Si chiude definitivamente il lungo contenzioso giudiziario relativo alla gara per l’affidamento del servizio di fornitura di acqua potabile alle navi nel porto di Augusta. Il Consiglio di Giustizia Amministrativa per la Regione Siciliana (CGA) di Palermo ha posto fine alla vicenda, confermando la piena legittimità della posizione della Sicilpontoni Patanè S.r.l., società aggiudicataria del servizio. La controversia era nata dopo il ricorso della ditta seconda classificata, che aveva impugnato l’esito della gara davanti al TAR di Catania, sollevando numerose contestazioni sull’operato della commissione di gara e sulla valutazione delle offerte.
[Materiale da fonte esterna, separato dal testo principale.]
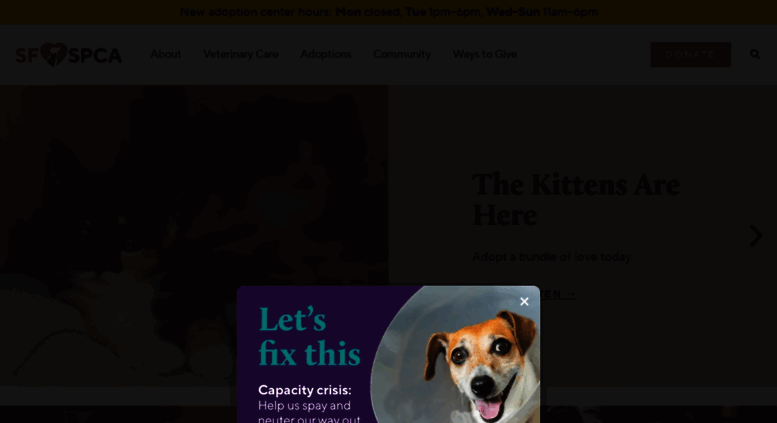Click The Kittens Are Here heading
The width and height of the screenshot is (777, 423).
(576, 200)
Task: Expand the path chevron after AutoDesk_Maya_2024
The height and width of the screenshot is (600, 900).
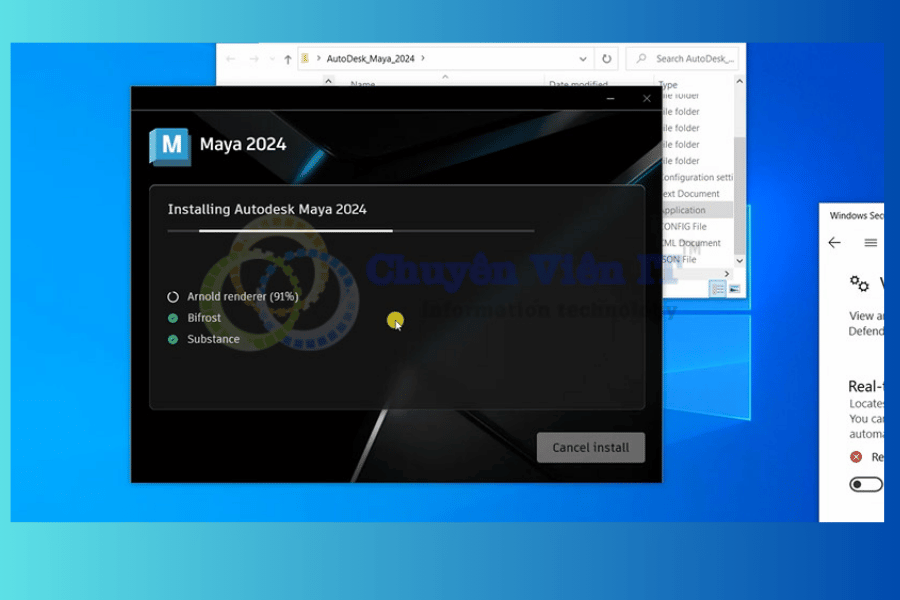Action: pyautogui.click(x=423, y=59)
In primo grado, il TAR di Catania aveva disposto l’annullamento della procedura con conseguente necessità di ripetere la gara. Tuttavia, la Sicilpontoni Patanè S.r.l., assistita dall’avvocato Emanuele Tringali con il supporto dall’ avvocato Nunziata Sulano di Augusta, ha proposto appello al CGARS di Palermo; nella fase conclusiva del giudizio la difesa è stata affidata all’ avvocato Pietro Aglianò, che ha ottenuto un esito pienamente favorevole. Il giudice di appello ha infatti accertato la regolarità della posizione della Sicilpontoni Patanè, riconoscendo la sussistenza di tutti i requisiti necessari per lo svolgimento del servizio. Parallelamente, è emerso un elemento ritenuto decisivo nell’intera vicenda: la ditta seconda classificata sarebbe stata priva del requisito essenziale richiesto dalla procedura, ossia la disponibilità di una valida concessione demaniale, presupposto fondamentale per poter partecipare e operare nel servizio oggetto di affidamento. Proprio questo accertamento ha rappresentato uno snodo centrale del contenzioso. Tra i punti contestati vi era anche il metodo di valutazione adottato dalla Commissione di gara, che entrambi i giudici hanno scrutinato senza ravvisare alcun vizio. Sia il TAR che il CGA hanno esaminato in maniera approfondita tutte le contestazioni sollevate, vagliando ogni singolo profilo oggetto di ricorso. L’esito finale del giudizio ha confermato la la regolarità della procedura, mettendo la parola fine a una vicenda che per mesi ha alimentato un acceso confronto giudiziario.